General characteristics
- Displacement: 200 tons
- Length: 92 ft (28 m)
- Beam: 21 ft (6.4 m)
- Draught: 9 ft (2.7 m)
- Speed: 10 knots
- Complement: 17

= USS Peerless (AMc-93) =

Minesweeper of the United States Navy

USS Peerless (AMc-93) was an Accentor-class coastal minesweeper acquired by the U.S. Navy for the dangerous task of removing mines from minefields laid in the water to prevent ships from passing.

Peerless was laid down 14 April 1941 by Delaware Bay Shipbuilding Co., Leesburg, New Jersey, launched 9 August 1941 and was placed in service 19 February 1942.

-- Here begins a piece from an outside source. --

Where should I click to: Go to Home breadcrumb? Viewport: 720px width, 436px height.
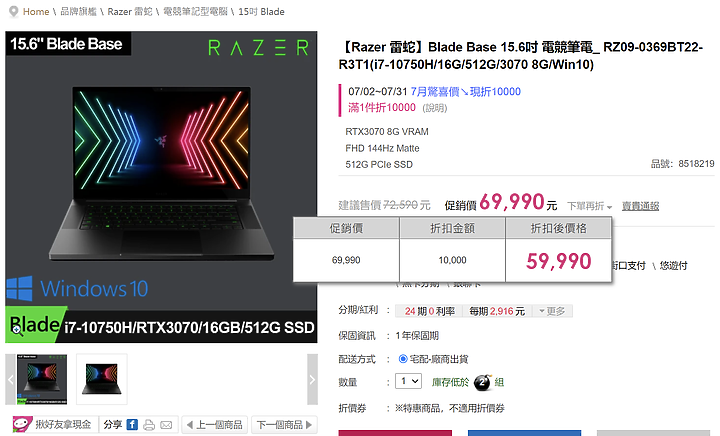click(36, 11)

== World War II service ==
The new coastal minesweeper got underway 19 March and trained in Chesapeake Bay out of Yorktown, Virginia. She departed Hampton Roads 12 April for Charleston and left that port for Cuba on the 18th, with . Arriving Guantanamo Bay, Cuba, 23 April, Peerless operated in the Caribbean throughout World War II performing minesweeping and inshore patrol duties. The minesweeper was placed out of service and transferred to the War Department at Norfolk, Virginia, 18 March 1946. Peerless was struck from the List of District Craft 28 March 1946.